- **What you have to do**
In the article on Victoria University's planetary health plan, which countries did the university import its block teaching model from?

Australian university adopts ‘planetary health’ as raison d’être

Holistic sustainability concept meshes with ‘moral purpose’ of institution in Melbourne’s unfashionable west

March 13, 2020
Source: Alamy

The summer bushfire crisis has provided a springboard for an Australian university’s plan to adopt “planetary health” as an underpinning rationale of everything it does.

The governing council at Victoria University has given in-principle approval for a plan to embed planetary health, which examines human health through the prism of the natural systems that sustain life, across the entire suite of the university’s activities.

Deputy vice-chancellor Corinne Reid said the initiative could be as redefining for Victoria as its decision to import the “block teaching” model from Canada and Sweden. And as with block teaching, Victoria plans to take the idea to a level unmatched anywhere else.

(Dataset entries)
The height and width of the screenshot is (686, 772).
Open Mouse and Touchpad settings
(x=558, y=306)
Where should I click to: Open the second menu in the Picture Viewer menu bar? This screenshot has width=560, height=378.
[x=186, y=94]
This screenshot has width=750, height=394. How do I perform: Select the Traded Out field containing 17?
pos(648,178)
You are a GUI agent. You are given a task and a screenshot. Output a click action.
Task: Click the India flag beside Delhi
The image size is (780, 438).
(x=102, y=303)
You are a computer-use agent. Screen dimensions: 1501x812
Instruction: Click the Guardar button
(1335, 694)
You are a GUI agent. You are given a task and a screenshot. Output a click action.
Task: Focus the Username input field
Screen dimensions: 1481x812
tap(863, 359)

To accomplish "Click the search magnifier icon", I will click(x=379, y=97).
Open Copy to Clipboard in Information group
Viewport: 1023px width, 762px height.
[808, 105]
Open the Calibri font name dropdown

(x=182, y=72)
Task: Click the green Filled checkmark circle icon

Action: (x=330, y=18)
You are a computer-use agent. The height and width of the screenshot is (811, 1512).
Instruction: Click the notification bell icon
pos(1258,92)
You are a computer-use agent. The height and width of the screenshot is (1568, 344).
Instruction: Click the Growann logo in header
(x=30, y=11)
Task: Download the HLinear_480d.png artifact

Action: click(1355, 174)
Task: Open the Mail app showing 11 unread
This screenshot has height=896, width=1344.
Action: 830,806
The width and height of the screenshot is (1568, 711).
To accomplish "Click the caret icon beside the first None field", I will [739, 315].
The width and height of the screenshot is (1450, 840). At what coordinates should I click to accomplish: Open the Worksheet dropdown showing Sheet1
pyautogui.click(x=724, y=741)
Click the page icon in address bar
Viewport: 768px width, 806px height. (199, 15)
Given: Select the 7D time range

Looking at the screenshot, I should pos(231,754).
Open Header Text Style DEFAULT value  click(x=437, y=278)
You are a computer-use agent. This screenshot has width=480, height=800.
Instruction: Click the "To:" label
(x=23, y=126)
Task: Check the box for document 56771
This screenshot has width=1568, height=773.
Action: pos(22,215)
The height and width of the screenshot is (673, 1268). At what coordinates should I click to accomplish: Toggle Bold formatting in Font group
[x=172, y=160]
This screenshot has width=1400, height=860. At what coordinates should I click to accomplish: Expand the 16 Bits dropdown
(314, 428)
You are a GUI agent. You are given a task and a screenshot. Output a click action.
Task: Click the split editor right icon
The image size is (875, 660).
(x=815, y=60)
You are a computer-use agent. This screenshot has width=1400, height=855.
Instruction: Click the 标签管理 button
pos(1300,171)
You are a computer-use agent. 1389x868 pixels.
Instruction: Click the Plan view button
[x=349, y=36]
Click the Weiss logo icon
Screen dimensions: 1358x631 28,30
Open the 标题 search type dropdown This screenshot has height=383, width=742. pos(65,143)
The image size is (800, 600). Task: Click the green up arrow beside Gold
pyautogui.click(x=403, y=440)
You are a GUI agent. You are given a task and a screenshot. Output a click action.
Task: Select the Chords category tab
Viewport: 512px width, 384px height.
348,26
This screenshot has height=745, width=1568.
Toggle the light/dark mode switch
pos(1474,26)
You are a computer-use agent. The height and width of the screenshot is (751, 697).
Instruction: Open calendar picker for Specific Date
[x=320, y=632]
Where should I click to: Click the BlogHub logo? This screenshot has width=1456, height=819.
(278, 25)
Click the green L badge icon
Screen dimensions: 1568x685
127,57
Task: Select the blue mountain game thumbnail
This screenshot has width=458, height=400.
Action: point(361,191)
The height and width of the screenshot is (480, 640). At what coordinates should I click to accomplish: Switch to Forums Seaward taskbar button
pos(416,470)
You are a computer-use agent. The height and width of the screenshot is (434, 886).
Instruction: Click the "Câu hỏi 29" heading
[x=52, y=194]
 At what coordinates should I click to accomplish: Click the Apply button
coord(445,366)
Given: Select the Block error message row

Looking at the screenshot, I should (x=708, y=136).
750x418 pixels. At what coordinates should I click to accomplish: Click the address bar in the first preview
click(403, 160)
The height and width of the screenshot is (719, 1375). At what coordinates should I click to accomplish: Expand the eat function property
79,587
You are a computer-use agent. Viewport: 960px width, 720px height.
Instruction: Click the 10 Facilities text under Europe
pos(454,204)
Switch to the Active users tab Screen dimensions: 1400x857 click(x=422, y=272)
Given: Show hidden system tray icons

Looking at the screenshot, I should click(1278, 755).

- **Written answer**
Canada and Sweden.